What this task involves: Type out the entries again, matching each one exactly.

______________________________

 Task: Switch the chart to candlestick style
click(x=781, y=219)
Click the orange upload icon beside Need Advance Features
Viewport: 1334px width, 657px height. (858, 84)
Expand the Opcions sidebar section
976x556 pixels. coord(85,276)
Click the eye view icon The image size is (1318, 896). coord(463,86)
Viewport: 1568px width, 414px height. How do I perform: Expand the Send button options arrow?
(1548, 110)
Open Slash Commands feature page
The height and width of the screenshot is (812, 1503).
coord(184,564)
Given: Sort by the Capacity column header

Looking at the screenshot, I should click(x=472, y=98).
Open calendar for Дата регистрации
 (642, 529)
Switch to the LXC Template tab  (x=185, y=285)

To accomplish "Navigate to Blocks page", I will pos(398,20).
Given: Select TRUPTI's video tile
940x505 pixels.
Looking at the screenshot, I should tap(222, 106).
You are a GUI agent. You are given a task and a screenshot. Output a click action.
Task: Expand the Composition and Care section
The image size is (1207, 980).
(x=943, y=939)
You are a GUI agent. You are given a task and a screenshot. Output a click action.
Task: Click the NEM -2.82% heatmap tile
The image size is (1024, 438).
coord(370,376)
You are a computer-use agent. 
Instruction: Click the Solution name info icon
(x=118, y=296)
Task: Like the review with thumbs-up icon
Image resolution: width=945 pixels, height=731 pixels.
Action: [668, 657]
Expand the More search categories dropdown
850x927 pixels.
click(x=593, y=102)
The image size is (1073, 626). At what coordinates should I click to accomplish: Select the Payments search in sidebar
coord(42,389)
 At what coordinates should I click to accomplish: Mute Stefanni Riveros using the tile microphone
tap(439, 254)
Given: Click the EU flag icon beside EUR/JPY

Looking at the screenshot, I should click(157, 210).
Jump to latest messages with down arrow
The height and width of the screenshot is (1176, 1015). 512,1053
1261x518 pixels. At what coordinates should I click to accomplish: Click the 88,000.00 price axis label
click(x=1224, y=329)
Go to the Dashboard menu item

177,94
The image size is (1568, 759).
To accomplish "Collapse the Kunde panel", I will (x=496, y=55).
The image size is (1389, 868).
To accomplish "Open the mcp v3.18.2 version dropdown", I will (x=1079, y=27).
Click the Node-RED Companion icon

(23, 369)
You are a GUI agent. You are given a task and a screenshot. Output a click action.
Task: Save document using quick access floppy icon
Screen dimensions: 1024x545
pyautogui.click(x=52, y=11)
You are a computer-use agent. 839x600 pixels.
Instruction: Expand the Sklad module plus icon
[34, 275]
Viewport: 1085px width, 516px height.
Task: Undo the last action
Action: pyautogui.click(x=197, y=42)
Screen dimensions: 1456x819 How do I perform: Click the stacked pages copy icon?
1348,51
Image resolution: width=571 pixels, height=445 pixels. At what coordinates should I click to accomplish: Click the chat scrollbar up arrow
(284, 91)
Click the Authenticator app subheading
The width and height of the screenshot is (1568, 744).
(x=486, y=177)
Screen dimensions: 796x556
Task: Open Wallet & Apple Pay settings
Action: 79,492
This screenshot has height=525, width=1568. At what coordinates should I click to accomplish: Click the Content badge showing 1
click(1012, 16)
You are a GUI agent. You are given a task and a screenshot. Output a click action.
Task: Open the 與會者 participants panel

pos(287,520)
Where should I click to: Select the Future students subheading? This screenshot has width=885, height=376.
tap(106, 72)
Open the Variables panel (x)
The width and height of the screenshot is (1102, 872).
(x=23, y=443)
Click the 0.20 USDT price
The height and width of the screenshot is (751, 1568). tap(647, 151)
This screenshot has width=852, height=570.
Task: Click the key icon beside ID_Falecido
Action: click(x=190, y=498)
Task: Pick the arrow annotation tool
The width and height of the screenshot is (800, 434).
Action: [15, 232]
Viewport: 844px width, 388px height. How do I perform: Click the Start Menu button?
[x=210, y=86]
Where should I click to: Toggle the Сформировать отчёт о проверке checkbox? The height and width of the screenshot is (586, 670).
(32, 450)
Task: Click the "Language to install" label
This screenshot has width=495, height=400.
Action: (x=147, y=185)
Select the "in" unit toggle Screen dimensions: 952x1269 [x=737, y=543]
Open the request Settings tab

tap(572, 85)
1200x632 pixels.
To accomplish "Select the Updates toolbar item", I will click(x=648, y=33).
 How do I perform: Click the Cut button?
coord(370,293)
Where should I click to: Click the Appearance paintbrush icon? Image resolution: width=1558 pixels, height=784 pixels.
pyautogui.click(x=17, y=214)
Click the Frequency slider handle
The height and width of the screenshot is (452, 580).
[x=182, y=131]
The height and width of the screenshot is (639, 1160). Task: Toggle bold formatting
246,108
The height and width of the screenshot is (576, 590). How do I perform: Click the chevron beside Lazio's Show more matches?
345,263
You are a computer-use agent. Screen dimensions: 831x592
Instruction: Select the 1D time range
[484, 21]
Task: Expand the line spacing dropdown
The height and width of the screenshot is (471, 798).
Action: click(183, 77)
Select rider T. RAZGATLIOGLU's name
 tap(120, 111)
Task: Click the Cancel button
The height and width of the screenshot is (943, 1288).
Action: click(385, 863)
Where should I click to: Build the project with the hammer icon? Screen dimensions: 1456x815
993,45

______________________________

Result:
 Task: Switch the chart to candlestick style
click(x=781, y=219)
Click the orange upload icon beside Need Advance Features
Viewport: 1334px width, 657px height. (858, 84)
Expand the Opcions sidebar section
976x556 pixels. coord(85,276)
Click the eye view icon The image size is (1318, 896). coord(463,86)
Viewport: 1568px width, 414px height. How do I perform: Expand the Send button options arrow?
(1548, 110)
Open Slash Commands feature page
The height and width of the screenshot is (812, 1503).
coord(184,564)
Given: Sort by the Capacity column header

Looking at the screenshot, I should click(x=472, y=98).
Open calendar for Дата регистрации
 (642, 529)
Switch to the LXC Template tab  (x=185, y=285)

To accomplish "Navigate to Blocks page", I will pos(398,20).
Given: Select TRUPTI's video tile
940x505 pixels.
Looking at the screenshot, I should tap(222, 106).
You are a GUI agent. You are given a task and a screenshot. Output a click action.
Task: Expand the Composition and Care section
The image size is (1207, 980).
(x=943, y=939)
You are a GUI agent. You are given a task and a screenshot. Output a click action.
Task: Click the NEM -2.82% heatmap tile
The image size is (1024, 438).
coord(370,376)
You are a computer-use agent. 
Instruction: Click the Solution name info icon
(x=118, y=296)
Task: Like the review with thumbs-up icon
Image resolution: width=945 pixels, height=731 pixels.
Action: [668, 657]
Expand the More search categories dropdown
850x927 pixels.
click(x=593, y=102)
The image size is (1073, 626). At what coordinates should I click to accomplish: Select the Payments search in sidebar
coord(42,389)
 At what coordinates should I click to accomplish: Mute Stefanni Riveros using the tile microphone
tap(439, 254)
Given: Click the EU flag icon beside EUR/JPY

Looking at the screenshot, I should click(157, 210).
Jump to latest messages with down arrow
The height and width of the screenshot is (1176, 1015). 512,1053
1261x518 pixels. At what coordinates should I click to accomplish: Click the 88,000.00 price axis label
click(x=1224, y=329)
Go to the Dashboard menu item

177,94
The image size is (1568, 759).
To accomplish "Collapse the Kunde panel", I will (x=496, y=55).
The image size is (1389, 868).
To accomplish "Open the mcp v3.18.2 version dropdown", I will (x=1079, y=27).
Click the Node-RED Companion icon

(23, 369)
You are a GUI agent. You are given a task and a screenshot. Output a click action.
Task: Save document using quick access floppy icon
Screen dimensions: 1024x545
pyautogui.click(x=52, y=11)
You are a computer-use agent. 839x600 pixels.
Instruction: Expand the Sklad module plus icon
[34, 275]
Viewport: 1085px width, 516px height.
Task: Undo the last action
Action: pyautogui.click(x=197, y=42)
Screen dimensions: 1456x819 How do I perform: Click the stacked pages copy icon?
1348,51
Image resolution: width=571 pixels, height=445 pixels. At what coordinates should I click to accomplish: Click the chat scrollbar up arrow
(284, 91)
Click the Authenticator app subheading
The width and height of the screenshot is (1568, 744).
(x=486, y=177)
Screen dimensions: 796x556
Task: Open Wallet & Apple Pay settings
Action: 79,492
This screenshot has height=525, width=1568. At what coordinates should I click to accomplish: Click the Content badge showing 1
click(1012, 16)
You are a GUI agent. You are given a task and a screenshot. Output a click action.
Task: Open the 與會者 participants panel

pos(287,520)
Where should I click to: Select the Future students subheading? This screenshot has width=885, height=376.
tap(106, 72)
Open the Variables panel (x)
The width and height of the screenshot is (1102, 872).
(x=23, y=443)
Click the 0.20 USDT price
The height and width of the screenshot is (751, 1568). tap(647, 151)
This screenshot has width=852, height=570.
Task: Click the key icon beside ID_Falecido
Action: click(x=190, y=498)
Task: Pick the arrow annotation tool
The width and height of the screenshot is (800, 434).
Action: [15, 232]
Viewport: 844px width, 388px height. How do I perform: Click the Start Menu button?
[x=210, y=86]
Where should I click to: Toggle the Сформировать отчёт о проверке checkbox? The height and width of the screenshot is (586, 670).
(32, 450)
Task: Click the "Language to install" label
This screenshot has width=495, height=400.
Action: (x=147, y=185)
Select the "in" unit toggle Screen dimensions: 952x1269 [x=737, y=543]
Open the request Settings tab

tap(572, 85)
1200x632 pixels.
To accomplish "Select the Updates toolbar item", I will click(x=648, y=33).
 How do I perform: Click the Cut button?
coord(370,293)
Where should I click to: Click the Appearance paintbrush icon? Image resolution: width=1558 pixels, height=784 pixels.
pyautogui.click(x=17, y=214)
Click the Frequency slider handle
The height and width of the screenshot is (452, 580).
[x=182, y=131]
The height and width of the screenshot is (639, 1160). Task: Toggle bold formatting
246,108
The height and width of the screenshot is (576, 590). How do I perform: Click the chevron beside Lazio's Show more matches?
345,263
You are a computer-use agent. Screen dimensions: 831x592
Instruction: Select the 1D time range
[484, 21]
Task: Expand the line spacing dropdown
The height and width of the screenshot is (471, 798).
Action: click(183, 77)
Select rider T. RAZGATLIOGLU's name
 tap(120, 111)
Task: Click the Cancel button
The height and width of the screenshot is (943, 1288).
Action: click(385, 863)
Where should I click to: Build the project with the hammer icon? Screen dimensions: 1456x815
993,45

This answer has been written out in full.